Django provides a lot of really useful tools to simplify the development process and let you focus only on the important bits. The FileField and ImageField (a subclass of FileField) are good examples of that letting you simply tell Django that your model will have a file or image and letting it take care of the issues of uploading, storing, and all that. In the past, that's really been enough. It will even automatically delete the file/image when you delete its parent model object. One thing it doesn't do, however (and this has been the topic of much debate), is delete a previously uploaded file/image when you upload a new one for the same model. What I mean by this is if you have a model with a FileField defined and use it to upload some file associated with an object. If you then later decide that you want a different file associated with that object and upload it, it doesn't delete the original file and instead leaves it in place and only changes the path stored in the database to point to the new file. Depending on the nature and traffic your website gets, this can lead to massive amounts of storage being wasted on orphaned files (assuming you don't want to keep those old files, of course). I toyed with a couple different approaches to this, including the possibility of subclassing the FileField to try and add that functionalty directly to the field. While this would probably work, I instead opted for a less generalized method: overriding the save() method of the model to take care of this:
def save(self, force_insert=False, force_update=False):
try:
old_obj = ModelName.objects.get(pk=self.pk)
if old_obj.image.path != self.image.path:
path = old_obj.image.path
default_storage.delete(path)
except:
pass
super(ModelName, self).save(force_insert, force_update)

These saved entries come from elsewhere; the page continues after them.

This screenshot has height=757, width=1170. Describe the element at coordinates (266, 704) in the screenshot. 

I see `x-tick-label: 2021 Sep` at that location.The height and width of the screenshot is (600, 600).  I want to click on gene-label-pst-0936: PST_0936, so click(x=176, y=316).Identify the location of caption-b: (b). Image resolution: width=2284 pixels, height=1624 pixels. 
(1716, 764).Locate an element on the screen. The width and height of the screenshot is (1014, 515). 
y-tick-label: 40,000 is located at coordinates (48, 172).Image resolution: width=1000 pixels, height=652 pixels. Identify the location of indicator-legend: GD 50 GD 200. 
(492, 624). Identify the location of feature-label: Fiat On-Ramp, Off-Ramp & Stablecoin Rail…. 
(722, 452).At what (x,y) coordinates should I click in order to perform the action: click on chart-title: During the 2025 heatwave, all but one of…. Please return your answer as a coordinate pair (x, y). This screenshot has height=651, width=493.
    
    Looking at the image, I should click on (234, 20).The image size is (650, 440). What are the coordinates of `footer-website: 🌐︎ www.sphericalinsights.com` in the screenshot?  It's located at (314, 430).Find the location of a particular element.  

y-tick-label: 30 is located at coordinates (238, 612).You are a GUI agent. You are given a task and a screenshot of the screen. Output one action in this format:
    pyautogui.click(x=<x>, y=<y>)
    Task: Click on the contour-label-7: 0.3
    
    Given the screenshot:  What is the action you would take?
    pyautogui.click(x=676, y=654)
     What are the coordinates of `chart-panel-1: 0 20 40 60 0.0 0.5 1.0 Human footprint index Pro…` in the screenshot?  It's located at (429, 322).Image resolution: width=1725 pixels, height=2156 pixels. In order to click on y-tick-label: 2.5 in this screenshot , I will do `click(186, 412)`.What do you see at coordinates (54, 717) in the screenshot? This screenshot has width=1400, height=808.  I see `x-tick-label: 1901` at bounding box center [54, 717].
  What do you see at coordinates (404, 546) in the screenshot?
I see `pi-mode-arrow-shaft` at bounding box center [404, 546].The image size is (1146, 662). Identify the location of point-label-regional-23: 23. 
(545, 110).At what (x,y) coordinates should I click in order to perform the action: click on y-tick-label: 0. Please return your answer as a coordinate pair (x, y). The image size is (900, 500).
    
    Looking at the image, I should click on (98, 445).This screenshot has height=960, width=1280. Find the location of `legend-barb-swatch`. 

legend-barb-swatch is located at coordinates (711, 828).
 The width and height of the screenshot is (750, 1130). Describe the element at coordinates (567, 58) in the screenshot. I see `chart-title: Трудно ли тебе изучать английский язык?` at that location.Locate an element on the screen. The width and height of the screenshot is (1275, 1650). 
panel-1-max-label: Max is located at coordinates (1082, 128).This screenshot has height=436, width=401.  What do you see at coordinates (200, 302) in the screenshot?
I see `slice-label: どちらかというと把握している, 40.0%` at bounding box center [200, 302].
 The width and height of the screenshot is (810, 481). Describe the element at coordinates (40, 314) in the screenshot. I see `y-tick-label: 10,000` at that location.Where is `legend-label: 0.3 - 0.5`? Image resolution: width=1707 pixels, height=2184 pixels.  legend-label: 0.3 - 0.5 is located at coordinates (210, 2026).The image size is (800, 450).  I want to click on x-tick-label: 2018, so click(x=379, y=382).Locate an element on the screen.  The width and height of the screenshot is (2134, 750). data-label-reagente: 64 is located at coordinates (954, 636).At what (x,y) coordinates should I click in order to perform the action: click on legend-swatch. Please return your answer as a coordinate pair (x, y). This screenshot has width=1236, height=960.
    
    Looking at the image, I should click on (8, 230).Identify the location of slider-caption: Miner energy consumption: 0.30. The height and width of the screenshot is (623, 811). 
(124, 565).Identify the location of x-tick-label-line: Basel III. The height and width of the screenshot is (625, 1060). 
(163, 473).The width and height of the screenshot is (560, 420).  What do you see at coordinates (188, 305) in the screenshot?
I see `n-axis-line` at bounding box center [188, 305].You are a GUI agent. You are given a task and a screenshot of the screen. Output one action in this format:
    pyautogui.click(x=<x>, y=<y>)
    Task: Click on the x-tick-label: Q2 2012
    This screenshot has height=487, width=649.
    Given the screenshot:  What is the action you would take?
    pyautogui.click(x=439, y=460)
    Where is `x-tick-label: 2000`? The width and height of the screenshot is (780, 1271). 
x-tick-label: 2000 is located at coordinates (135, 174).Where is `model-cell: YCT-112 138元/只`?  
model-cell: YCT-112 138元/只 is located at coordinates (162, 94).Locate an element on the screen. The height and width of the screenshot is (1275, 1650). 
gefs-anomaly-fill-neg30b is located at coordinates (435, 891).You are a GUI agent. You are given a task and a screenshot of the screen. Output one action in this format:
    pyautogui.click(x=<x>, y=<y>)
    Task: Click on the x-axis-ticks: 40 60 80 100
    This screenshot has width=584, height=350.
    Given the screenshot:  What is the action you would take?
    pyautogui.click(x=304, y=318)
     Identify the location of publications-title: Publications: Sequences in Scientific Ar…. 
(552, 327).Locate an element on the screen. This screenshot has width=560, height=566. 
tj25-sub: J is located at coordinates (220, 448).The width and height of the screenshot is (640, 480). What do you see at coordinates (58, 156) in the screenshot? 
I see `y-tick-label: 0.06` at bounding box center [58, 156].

This work perfectly, though it has the disadvantage of being specific to a particular model, which violates the DRY principle (assuming you're going to use it on more than one model). Fortunately there's a simple way to solve this problem too: subclassing models.Model and then instead of having all your models subclass models.Model directly, have them subclass your own version of it instead. In that case you'll probably want to have it work generically on all ImageFields and/or FileFields rather than having to name them all specifically. This isn't too hard, and you can build up a list of all the ImageFields for a particular model like this (taken from the sorl-thumnail project):
for field in model._meta.fields:
if isinstance(field, models.ImageField):
if field.upload_to.find("%") == -1:
paths = paths.union((field.upload_to,))
[Edit: There was a bug in my code that I've corrected. Details are below in the comment by Comete.]
[Edit2: Fixed another problem in the code with variable names. Thanks, again Comete!]